In January 2011, HHS Secretary Kathleen Sebelius announced the designation of 11 new teaching health centers nationwide. In this model, primary care residents are training in community-based settings similar to those in which they want to work in the future, instead of in sub-specialty-oriented hospitals. Valley Consortium received $625,000 in first-year funding, more than twice as much as any of the other centers. (Last year, nine of the 10 residents trained there stayed in the area.) Yet in May, the House passed HR 1216, which would eliminate the program’s current five-year funding cycle and would require teaching health centers to reapply each year for additional funding. This funding uncertainty makes it difficult to attract family medicine residents as they require three years of funding to complete a residency program. The Senate must vote on the measure for it to be enacted.
Medicaid challenges
Medi-Cal, California’s Medicaid program, pays for health care for 7.7 million Californians who already face a severe shortage of physicians willing to see them because Medi-Cal payments are too low. Yet the California Legislature passed a budget in June that reduces Medi-Cal physician payments by 10 percent, among other reductions. Rates in California are already 20 percent lower than the national Medicaid rate and among the lowest in the U.S. At the same time, at the federal level, physicians face a 29.5 percent cut in payments in the Medicare program unless Congress provides a fix to the Sustainable Growth Rate formula.

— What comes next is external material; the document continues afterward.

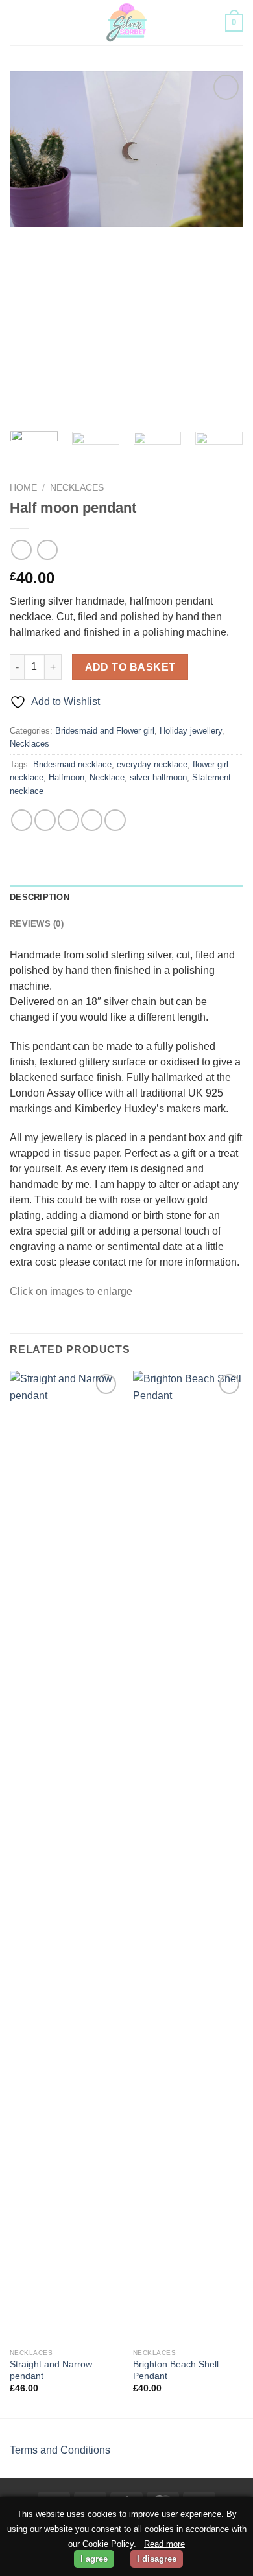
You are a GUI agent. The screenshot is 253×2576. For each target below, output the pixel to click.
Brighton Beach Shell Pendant (176, 2370)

Given that primary care specialties are undervalued and underpaid across the health care system, decreasing Medi-Cal payments by 10 percent could provide further incentive for students to choose specialties other than primary care. Patient access to care also could be damaged if practicing physicians opt out of the Medi-Cal program because of the cuts.
CAFP has supported a lawsuit filed by the California Medical Association (CMA) and other health care organizations to prevent the 10 percent cut. The lawsuit has been successful to date, but will be considered by the U.S. Supreme Court in the fall on a narrow issue of whether beneficiaries and providers can bring a lawsuit enforcing the federal Medicaid Act and asserting that a provision of the Act preempts state laws that reduce reimbursement rates.
Meanwhile, the State of California has filed a State Plan Amendment for the Medi-Cal program to implement the 10 percent rate cut and a waiver to federal Medicaid rules that would greatly increase out-of-pocket costs to Medi-Cal’s impoverished enrollees – more bad medicine for California.
If the Supreme Court sides with the state, only the Centers for Medicare and Medicaid Services (CMS) can prevent the 10 percent cut by rejecting the amendment request. Representatives of CAFP and other health care organizations in our state are scheduled to meet with CMS Administrator Donald Berwick and members of Congress in Washington, DC on August 4 to advocate against the amendment.
Coordinated effort is necessary to remedy shortage
California family physicians are working hard to strengthen the primary care physician workforce, but it seems that for every gain, we are battling a corresponding challenge. We call on our elected leaders, medical education leaders and others to join with us to create a broad, well-coordinated effort to remedy the shortage, using a variety of approaches. Too often it seems that the right hand does not know what the left hand is doing, and we have no more time to lose.
Carol S. Havens is President of the California Academy of Family Physicians.